Offener Brief an den Landrat zur Abschiebung von Jeton und Shiret Duda

 

 

 

EVANGELISCHE KIRCHENGEMEINDE WERMELSKIRCHEN

Der Vorsitzende des Presbyteriums

Pfarrer Ulrich Seng

14. Januar 2013

OFFENER BRIEF

 

Sehr geehrter Herr Landrat Dr. Tebroke,

die Abschiebung von Herrn Jeton Duda und seiner sechsjährigen Tochter aus Wermelskirchen hat erhebliche Unruhe unter unseren Gemeindemitgliedern und in der Bevölkerung ausgelöst. In Sorge um die politische und humanitäre Kultur in unserer Stadt und im Rheinisch-Bergischen Kreis wenden wir – das Pfarrkollegium der Evangelischen Kirchengemeinde Wermelskirchen – uns mit diesem Schreiben an Sie.

Insbesondere die näheren Umstände dieser Abschiebung, die von der Ausländerbehörde des Kreises – also in Ihrem Namen als Landrat – ausgeführt wurde, haben uns zutiefst erschreckt.
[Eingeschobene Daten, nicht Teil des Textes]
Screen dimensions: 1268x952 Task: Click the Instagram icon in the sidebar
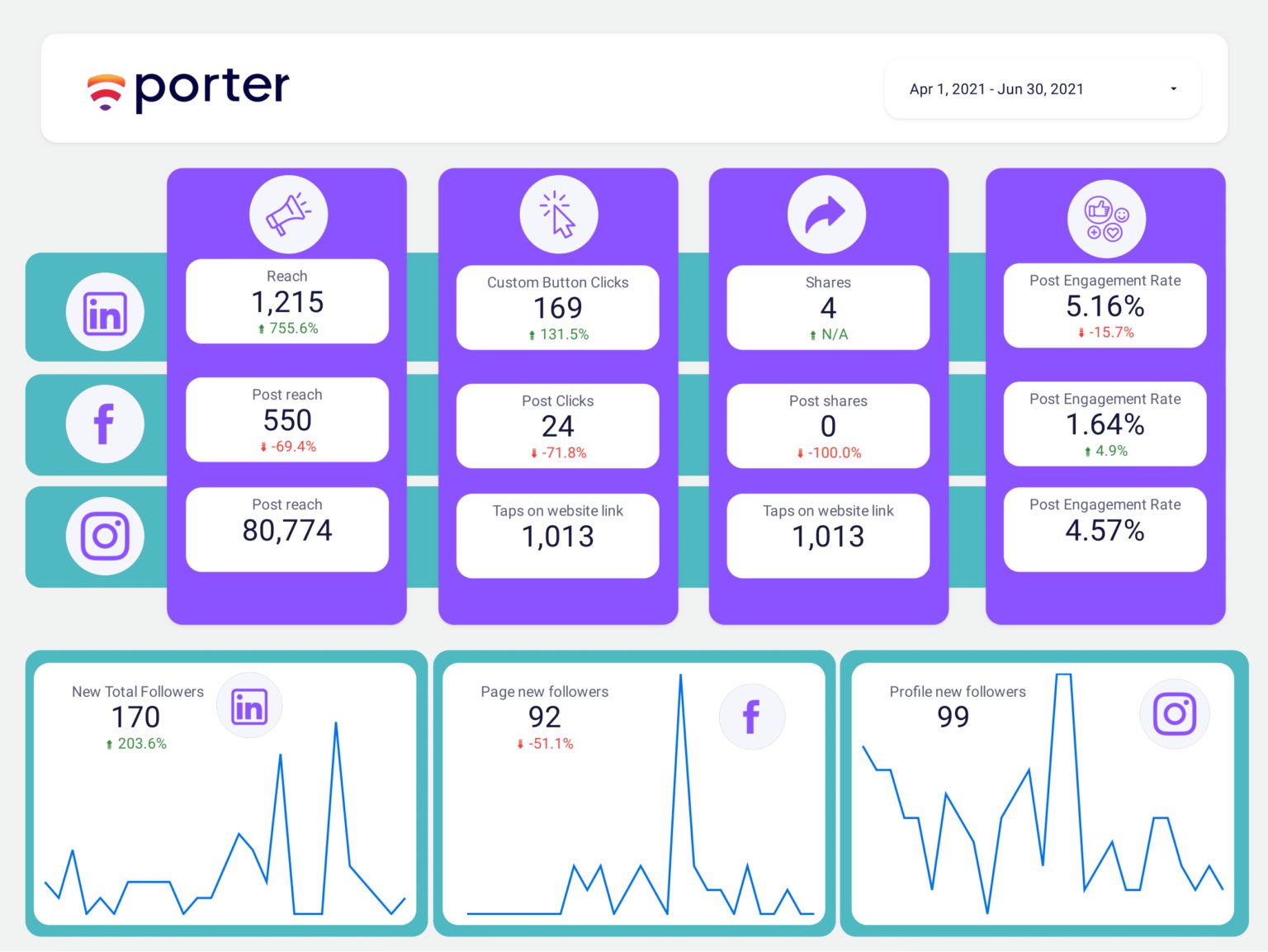tap(105, 536)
Ein sechsjähriges Mädchen wird unter traumatisierenden Bedingungen aus dem Schlaf gerissen und in ein Land verfrachtet, das es noch nie gesehen hat. Das Mädchen ist hier vor einem halben Jahr eingeschult worden. Es ist uns unverständlich, wie das Kind nun mitten aus dem Schuljahr heraus abgeschoben werden kann.

Gibt es irgendeine Notwendigkeit, die ein so inhumanes und rücksichtsloses Vorgehen unserer Behörden rechtfertigen könnte?
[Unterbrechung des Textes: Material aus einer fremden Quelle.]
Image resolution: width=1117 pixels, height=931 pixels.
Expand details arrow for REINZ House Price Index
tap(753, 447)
Zudem gehören Vater und Tochter zur Bevölkerungsgruppe der Aschkali, albanische Roma, die im Kosovo massiven Repressionen ausgesetzt waren. Auch wenn sich die Rechtslage im Kosovo inzwischen gebessert hat, ist nach unserer Wahrnehmung die Situation für diese Bevölkerungsgruppe nach wie vor prekär. Insbesondere droht den Aschkali und damit auch Herrn Duda und seiner Tochter weiterhin die gesellschaftliche und wirtschaftliche Ausgrenzung, so dass der Lebensunterhalt des Mädchens nicht gesichert ist.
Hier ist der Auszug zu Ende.